Anemia is a sign that a disease process is underway or in place; it is not a disease itself.
Red blood cells (rbc’s) are produced in the bone marrow, in response to the levels of the hormone erythropoietin, produced in the kidneys. Hemoglobin is part of the rbc, and has oxygen bound to it, delivering the oxygen to the cells for all cellular activity.
Who is Anemic?
People who don’t have enough hemoglobin are anemic.
- Women with irregular or heavy menses
- Women with uterine fibroids
- Women who are pregnant
- People with eating disorders
- People with infectious diseases (ex: HIV, Hep B or C) or autoimmune diseases (ex: Lupus, Hashimoto’s Thyroiditis)
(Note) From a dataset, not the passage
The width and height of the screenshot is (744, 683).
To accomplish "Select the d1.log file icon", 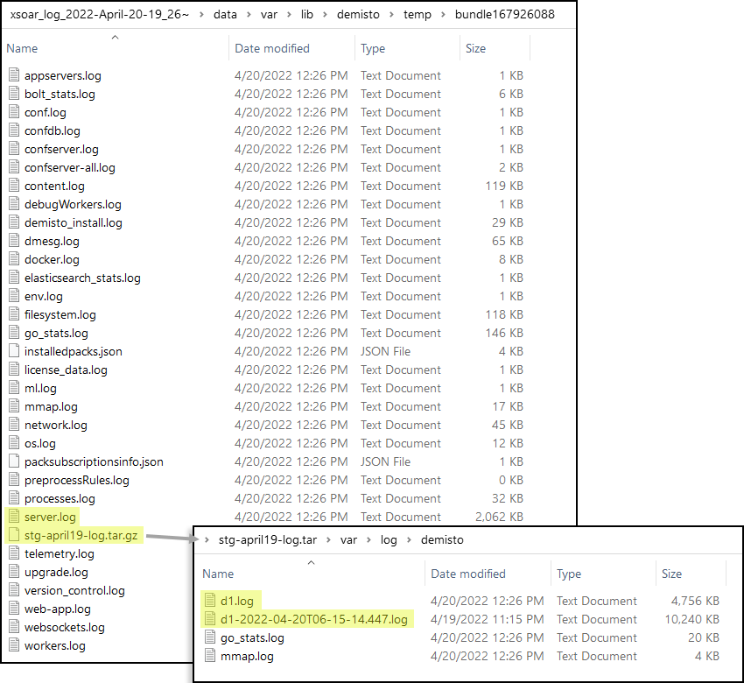I will [x=210, y=601].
- Substance abusers: alcohol and drugs
- Palpitations and/or faster heart rate: the chemo-receptors located in the neck sense how much oxygen is available and the heart beats faster to deliver more oxygen to the cells
- Dizziness, especially when getting up from laying down or sitting
- Shortness of breath: oxygen supply does not meet demand
- A constellation of many non-specific complaints such as headache, poor concentration, ringing in the ears, vague abdominal discomfort above the naval area, poor appetite resulting in weight loss, nausea, diarrhea or constipation
- Heat or cold intolerance
Most anemias are corrected with supplementation and through diet, so your best bet is prevention. There are three major types of anemia: microcytic, macrocytic, and normochromic/normocytic, which run the spectrum of malignancies, genetic and immunological disorders, and mechanical injury.
Anemia by Category:
- Iron-deficiency anemia from chronic disease (autoimmune disorders, infectious diseases, malignancies)
- Thalassemia: genetic origin
- Sideroblastic: genetic, lifestyle (ex: alcoholic), or side effects of cancer therapies
- B12 deficiency: the body stores B12 for three years, so diet is not the cause — rather, there is a decreased production of intrinsic factor in the digestive tract
- Folate deficiency: the body stores folate for three months, so diet is the cause
- Liver disease (ex: alcoholics with poor diet)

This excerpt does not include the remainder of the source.